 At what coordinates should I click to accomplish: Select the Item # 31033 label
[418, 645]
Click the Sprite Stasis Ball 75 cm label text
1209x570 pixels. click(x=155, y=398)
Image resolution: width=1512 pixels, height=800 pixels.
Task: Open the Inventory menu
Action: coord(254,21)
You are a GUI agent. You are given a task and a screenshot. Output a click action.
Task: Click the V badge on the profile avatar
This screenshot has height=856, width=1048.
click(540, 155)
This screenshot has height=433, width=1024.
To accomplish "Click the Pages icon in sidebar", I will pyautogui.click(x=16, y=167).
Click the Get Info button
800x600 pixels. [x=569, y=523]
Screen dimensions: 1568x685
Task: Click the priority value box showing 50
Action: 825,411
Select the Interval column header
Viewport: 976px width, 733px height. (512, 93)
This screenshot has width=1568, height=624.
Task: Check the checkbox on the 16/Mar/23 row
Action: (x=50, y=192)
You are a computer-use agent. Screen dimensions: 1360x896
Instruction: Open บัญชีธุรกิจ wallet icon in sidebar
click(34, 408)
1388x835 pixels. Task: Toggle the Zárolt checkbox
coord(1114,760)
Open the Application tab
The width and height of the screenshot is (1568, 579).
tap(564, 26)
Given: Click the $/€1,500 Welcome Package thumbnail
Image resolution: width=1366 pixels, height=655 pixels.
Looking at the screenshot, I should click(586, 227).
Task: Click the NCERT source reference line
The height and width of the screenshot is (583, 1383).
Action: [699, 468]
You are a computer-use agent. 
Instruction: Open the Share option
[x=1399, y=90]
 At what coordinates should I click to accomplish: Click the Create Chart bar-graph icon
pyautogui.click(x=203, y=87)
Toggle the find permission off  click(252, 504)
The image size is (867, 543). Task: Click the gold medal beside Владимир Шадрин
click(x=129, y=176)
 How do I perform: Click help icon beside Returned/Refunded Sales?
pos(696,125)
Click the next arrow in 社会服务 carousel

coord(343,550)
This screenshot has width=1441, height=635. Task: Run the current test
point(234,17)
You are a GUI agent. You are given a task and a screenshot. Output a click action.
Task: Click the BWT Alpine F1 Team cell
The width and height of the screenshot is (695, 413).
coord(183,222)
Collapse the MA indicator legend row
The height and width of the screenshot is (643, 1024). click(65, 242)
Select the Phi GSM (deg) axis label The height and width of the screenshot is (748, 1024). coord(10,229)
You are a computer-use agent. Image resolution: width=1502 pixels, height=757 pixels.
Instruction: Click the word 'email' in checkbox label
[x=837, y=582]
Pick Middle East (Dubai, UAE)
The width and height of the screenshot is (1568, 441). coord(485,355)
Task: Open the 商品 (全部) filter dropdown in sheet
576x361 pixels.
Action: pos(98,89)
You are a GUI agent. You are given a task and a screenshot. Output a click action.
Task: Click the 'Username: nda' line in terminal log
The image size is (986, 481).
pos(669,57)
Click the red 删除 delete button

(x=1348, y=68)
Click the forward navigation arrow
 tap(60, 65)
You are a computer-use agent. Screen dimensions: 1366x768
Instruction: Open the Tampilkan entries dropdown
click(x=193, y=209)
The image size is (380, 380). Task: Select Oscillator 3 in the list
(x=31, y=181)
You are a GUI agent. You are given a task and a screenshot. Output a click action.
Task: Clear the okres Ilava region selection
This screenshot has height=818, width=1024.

[GOAL]
Reproduce the listing above line for line, with no changes.

[THE REPLY]
 At what coordinates should I click to accomplish: Select the Item # 31033 label
[418, 645]
Click the Sprite Stasis Ball 75 cm label text
1209x570 pixels. click(x=155, y=398)
Image resolution: width=1512 pixels, height=800 pixels.
Task: Open the Inventory menu
Action: coord(254,21)
You are a GUI agent. You are given a task and a screenshot. Output a click action.
Task: Click the V badge on the profile avatar
This screenshot has height=856, width=1048.
click(540, 155)
This screenshot has height=433, width=1024.
To accomplish "Click the Pages icon in sidebar", I will pyautogui.click(x=16, y=167).
Click the Get Info button
800x600 pixels. [x=569, y=523]
Screen dimensions: 1568x685
Task: Click the priority value box showing 50
Action: 825,411
Select the Interval column header
Viewport: 976px width, 733px height. (512, 93)
This screenshot has width=1568, height=624.
Task: Check the checkbox on the 16/Mar/23 row
Action: (x=50, y=192)
You are a computer-use agent. Screen dimensions: 1360x896
Instruction: Open บัญชีธุรกิจ wallet icon in sidebar
click(34, 408)
1388x835 pixels. Task: Toggle the Zárolt checkbox
coord(1114,760)
Open the Application tab
The width and height of the screenshot is (1568, 579).
tap(564, 26)
Given: Click the $/€1,500 Welcome Package thumbnail
Image resolution: width=1366 pixels, height=655 pixels.
Looking at the screenshot, I should click(586, 227).
Task: Click the NCERT source reference line
The height and width of the screenshot is (583, 1383).
Action: [699, 468]
You are a computer-use agent. 
Instruction: Open the Share option
[x=1399, y=90]
 At what coordinates should I click to accomplish: Click the Create Chart bar-graph icon
pyautogui.click(x=203, y=87)
Toggle the find permission off  click(252, 504)
The image size is (867, 543). Task: Click the gold medal beside Владимир Шадрин
click(x=129, y=176)
 How do I perform: Click help icon beside Returned/Refunded Sales?
pos(696,125)
Click the next arrow in 社会服务 carousel

coord(343,550)
This screenshot has width=1441, height=635. Task: Run the current test
point(234,17)
You are a GUI agent. You are given a task and a screenshot. Output a click action.
Task: Click the BWT Alpine F1 Team cell
The width and height of the screenshot is (695, 413).
coord(183,222)
Collapse the MA indicator legend row
The height and width of the screenshot is (643, 1024). click(65, 242)
Select the Phi GSM (deg) axis label The height and width of the screenshot is (748, 1024). coord(10,229)
You are a computer-use agent. Image resolution: width=1502 pixels, height=757 pixels.
Instruction: Click the word 'email' in checkbox label
[x=837, y=582]
Pick Middle East (Dubai, UAE)
The width and height of the screenshot is (1568, 441). coord(485,355)
Task: Open the 商品 (全部) filter dropdown in sheet
576x361 pixels.
Action: pos(98,89)
You are a GUI agent. You are given a task and a screenshot. Output a click action.
Task: Click the 'Username: nda' line in terminal log
The image size is (986, 481).
pos(669,57)
Click the red 删除 delete button

(x=1348, y=68)
Click the forward navigation arrow
 tap(60, 65)
You are a computer-use agent. Screen dimensions: 1366x768
Instruction: Open the Tampilkan entries dropdown
click(x=193, y=209)
The image size is (380, 380). Task: Select Oscillator 3 in the list
(x=31, y=181)
You are a GUI agent. You are given a task and a screenshot. Output a click action.
Task: Clear the okres Ilava region selection
This screenshot has height=818, width=1024.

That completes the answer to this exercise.